Korhan Taviloglu (born 1962 in Istanbul), Professor of General Surgery

==Education==

Graduated from Robert College in 1980 and from Istanbul University, Istanbul School of Medicine in 1986 and fulfilled General Surgery residency at Istanbul University, Istanbul School of Medicine, Department of Surgery in 1991.

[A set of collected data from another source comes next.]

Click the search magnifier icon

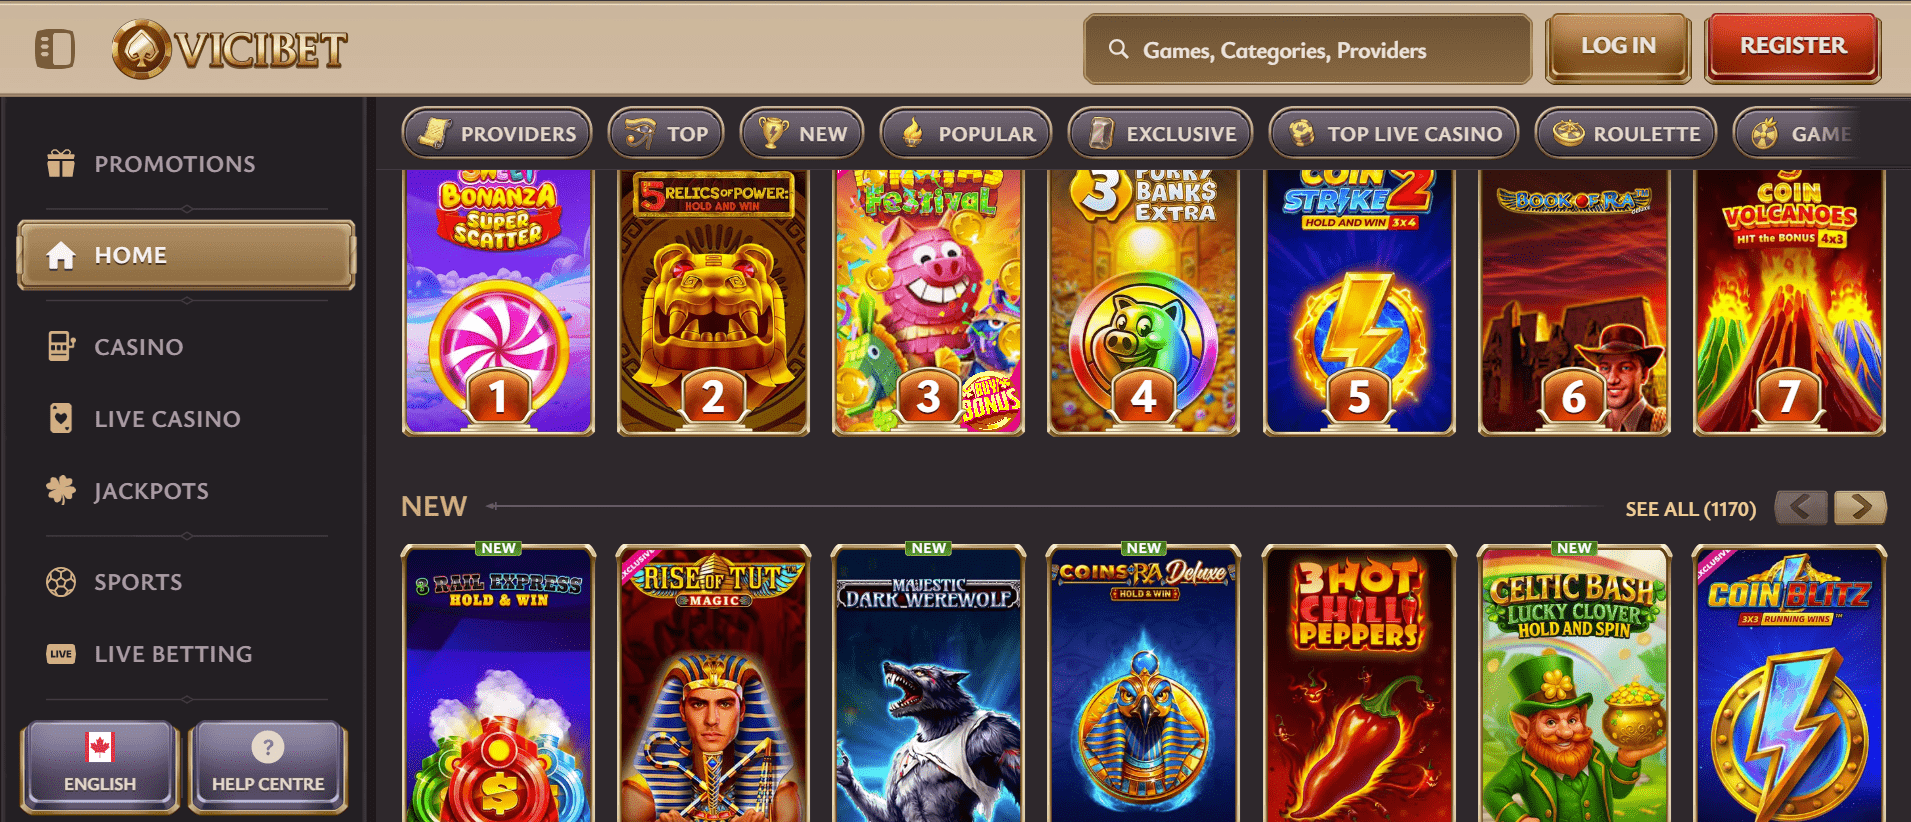(x=1118, y=49)
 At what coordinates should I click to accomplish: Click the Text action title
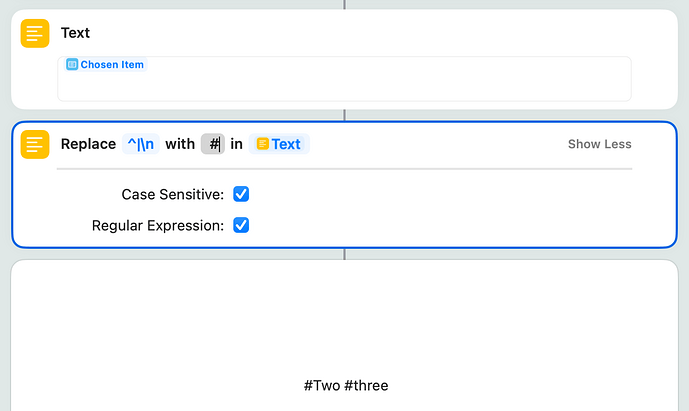pyautogui.click(x=75, y=33)
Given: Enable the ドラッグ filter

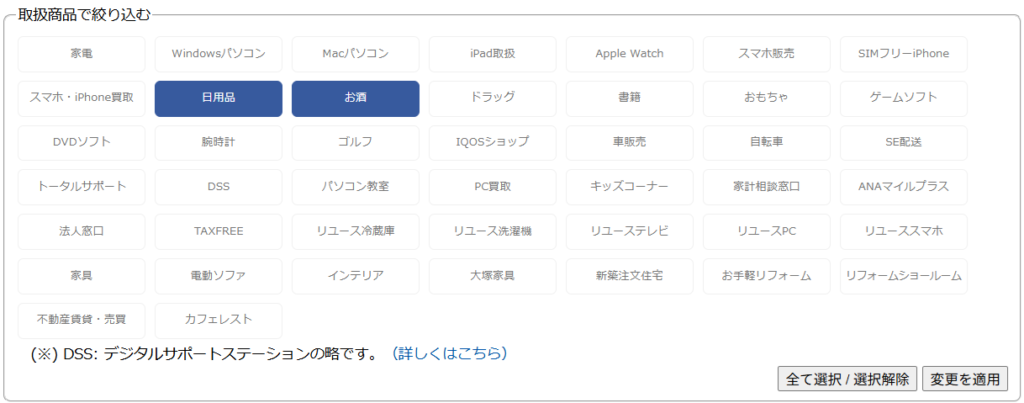Looking at the screenshot, I should coord(492,98).
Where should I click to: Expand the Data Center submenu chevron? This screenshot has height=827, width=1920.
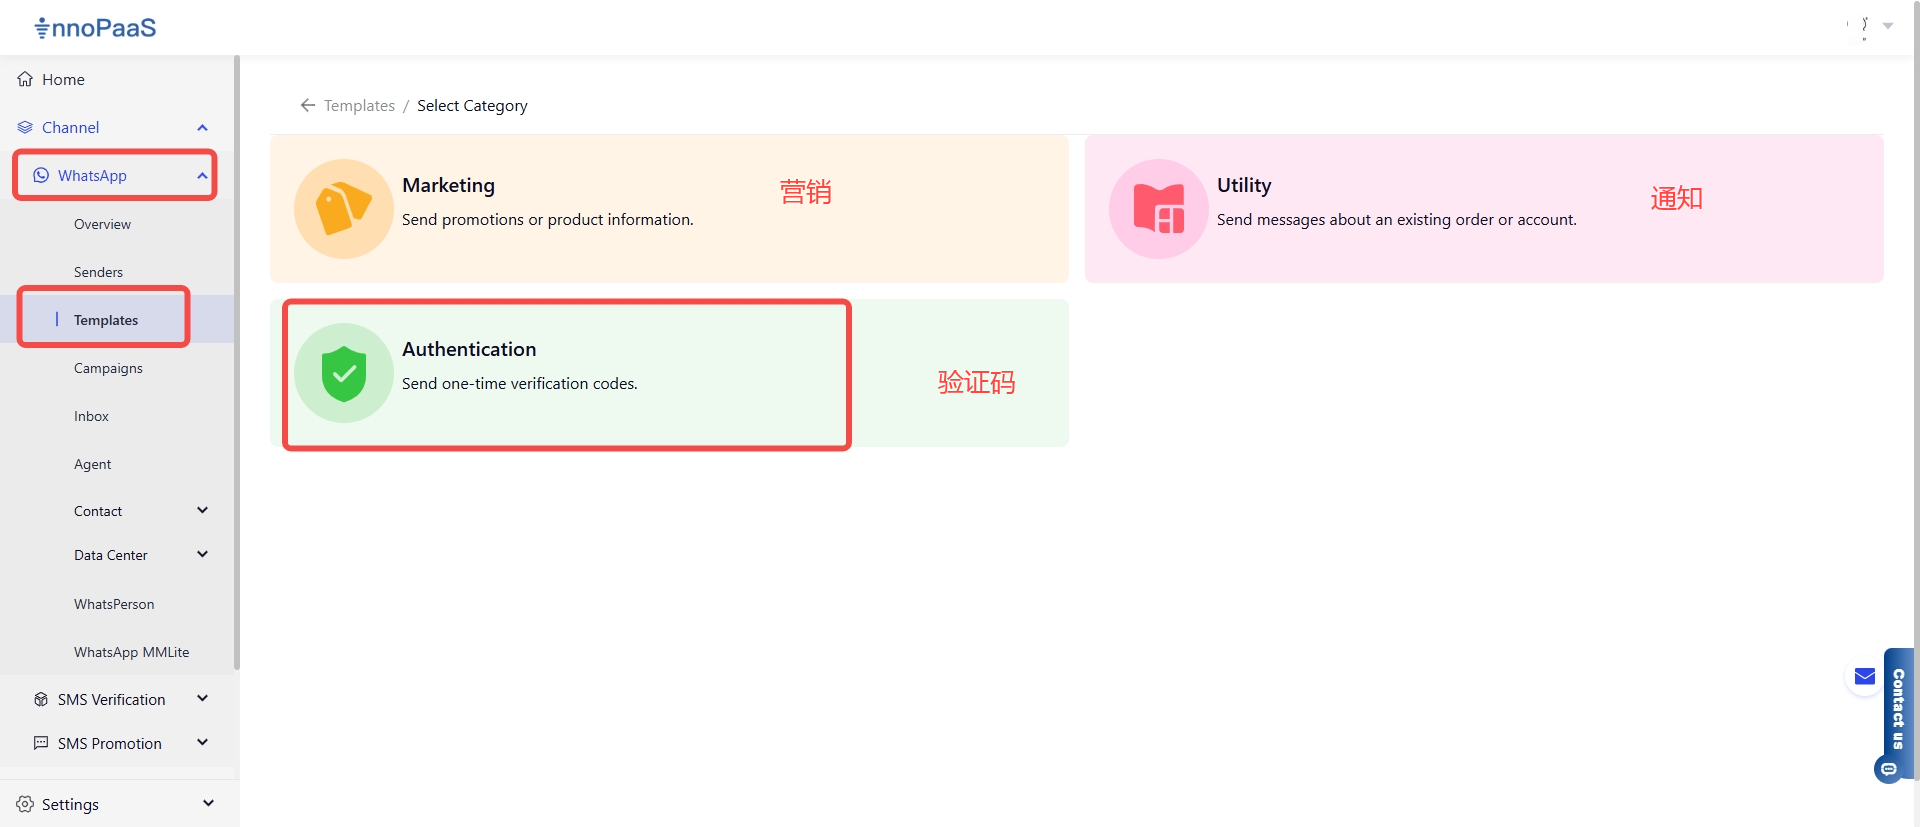tap(202, 555)
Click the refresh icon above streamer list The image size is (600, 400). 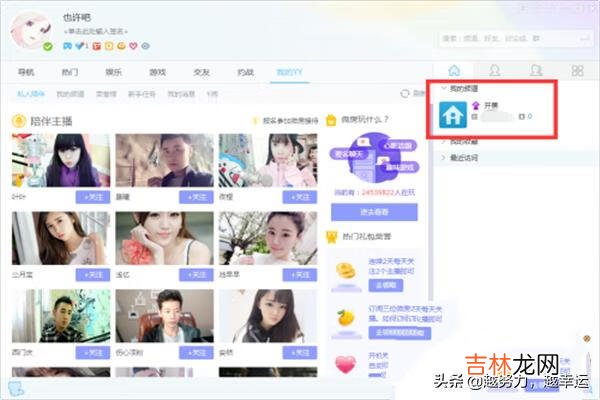tap(405, 93)
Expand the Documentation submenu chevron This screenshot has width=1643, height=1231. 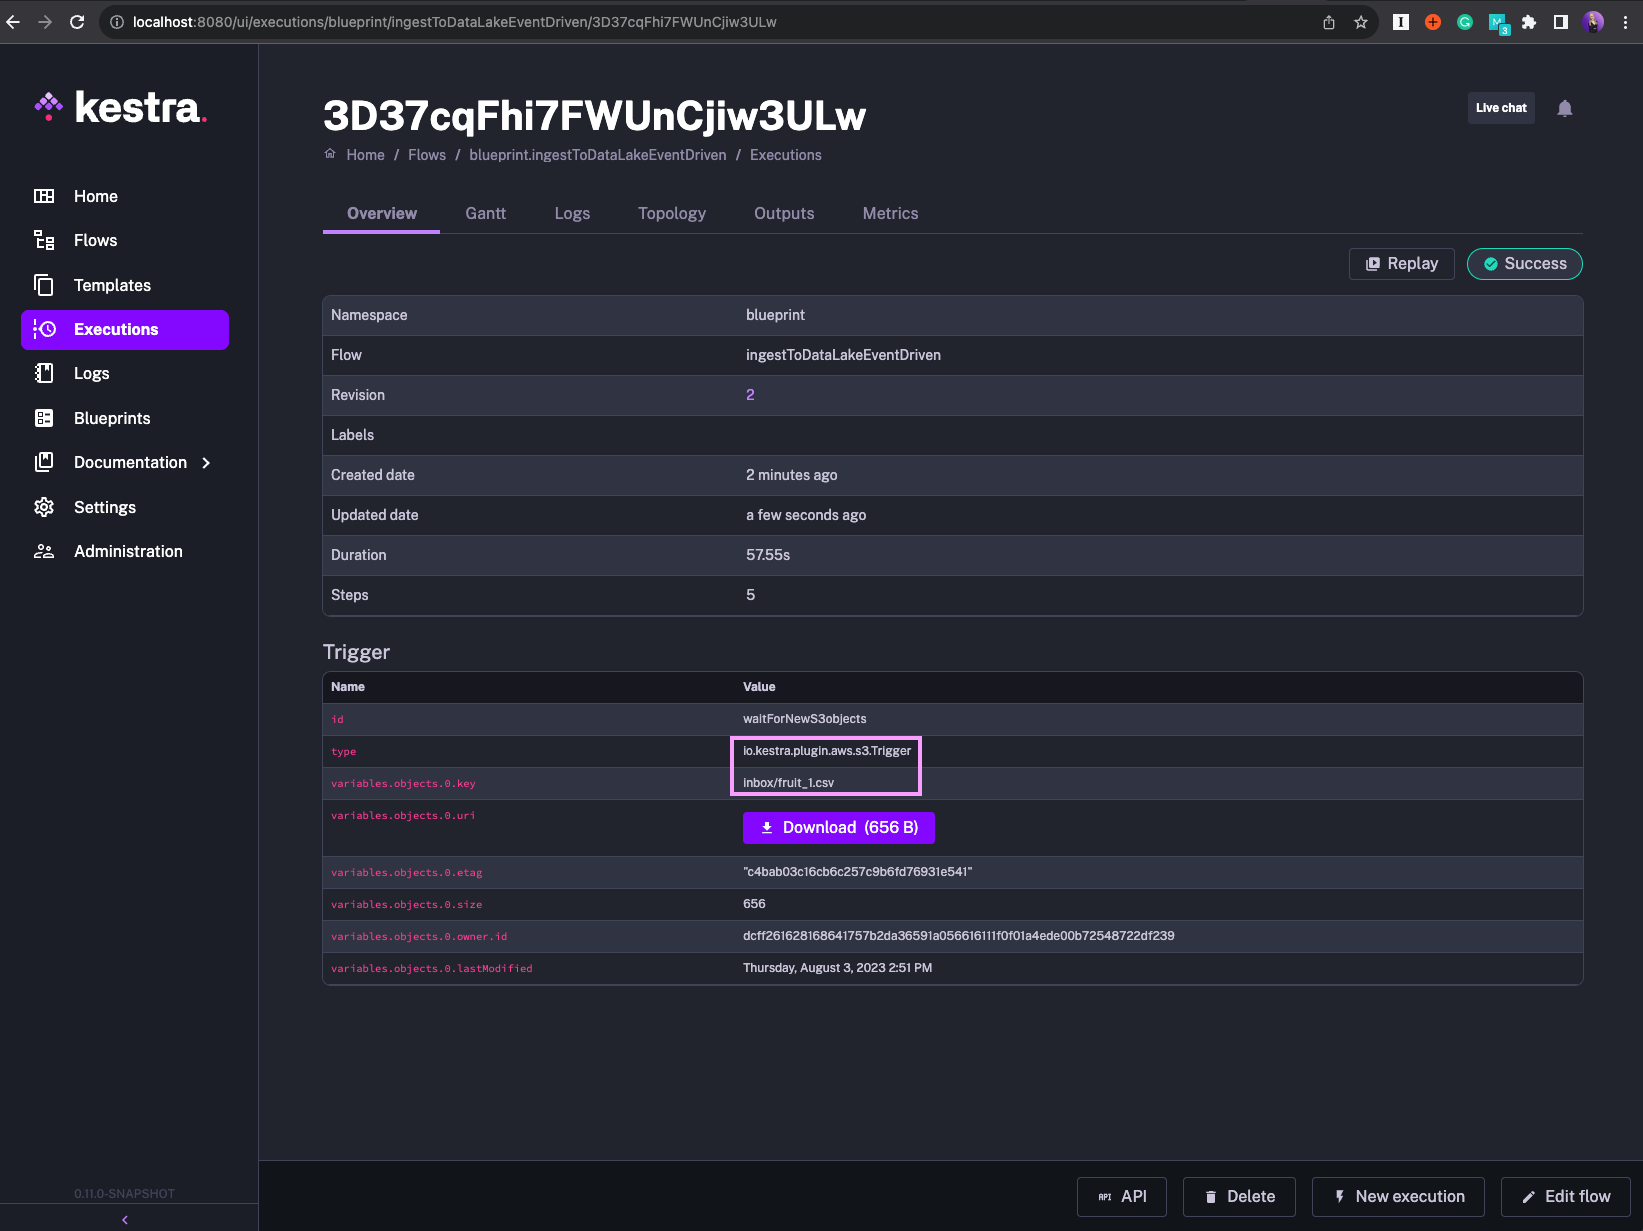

==Outstanding activities==

Appointed as the General Secretary of the European Society for Trauma and Emergency Surgery (ESTES) between 2002 and 2011, President Elect between 2011–2012 and President of ESTES for the term 2012–2013. He was the first surgeon from Turkey to hold this position in Europe.

==Medical education==

He fulfilled General Surgery residency at Istanbul University, Istanbul School of Medicine, Department of Surgery in 1991. He worked at Baylor College of Medicine between 1992 and 1993. He was appointed Associate Professor of Surgery at Istanbul University, Istanbul School of Medicine, Department of Surgery in 1996 and Professor of surgery in 2002. He worked at Acibadem Healthcare Group between 2003 and 2008 and Florence Nightingale Health Group between 2008 and 2012. He works in his private clinic since 2012. He acts in the editorial board of 40 Medical journals, more than 20 of which are international. He was trained for advanced laparoscopic surgery, robotic surgery and laser surgery. His main fields are: General Surgery, colorectal surgery, proctology and cancer surgery.